▶ Assignment: Please set down, unchanged, each line from the one with "Where should I click to: Click the Out-Licensing" to the final line of the data below, both included. Drop the pictures.

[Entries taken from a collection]
<<<<

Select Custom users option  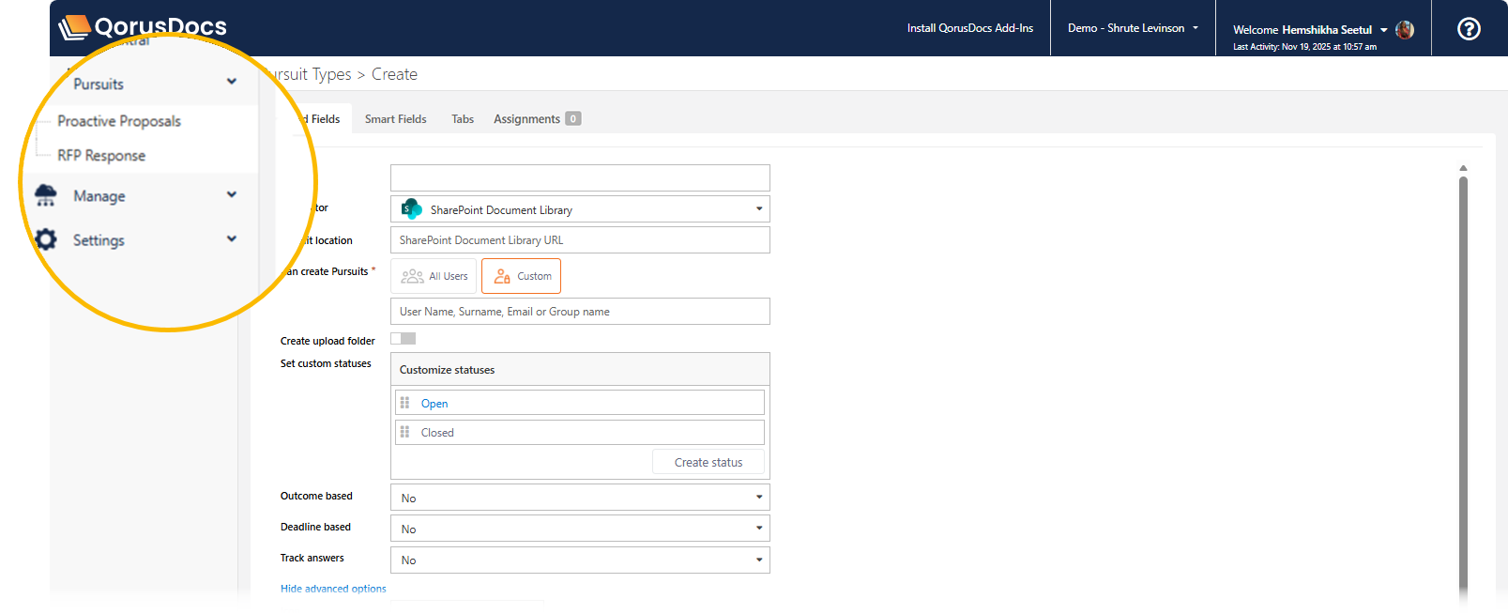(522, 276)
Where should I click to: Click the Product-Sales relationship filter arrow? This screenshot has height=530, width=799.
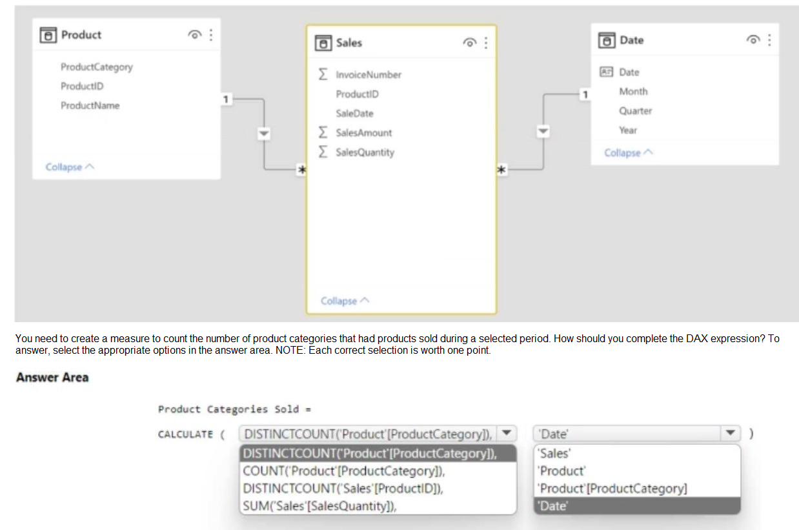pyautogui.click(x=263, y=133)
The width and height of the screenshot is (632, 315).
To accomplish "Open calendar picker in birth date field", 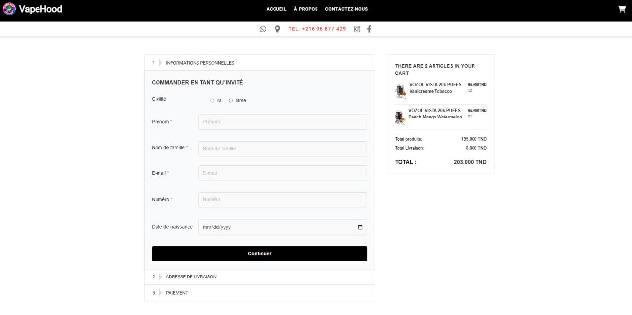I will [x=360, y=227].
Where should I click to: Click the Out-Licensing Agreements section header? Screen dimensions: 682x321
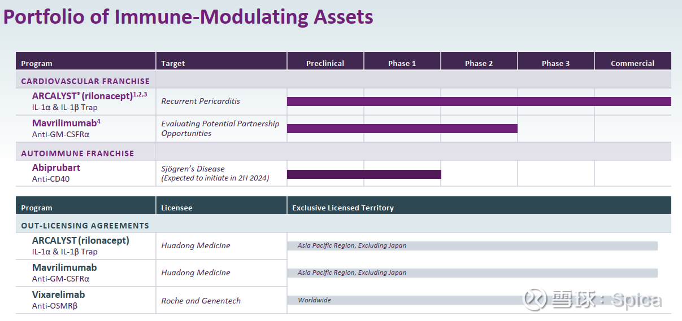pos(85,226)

>>>>

▶ Your solution:
Where should I click to: Click the Out-Licensing Agreements section header? Screen dimensions: 682x321
pos(85,226)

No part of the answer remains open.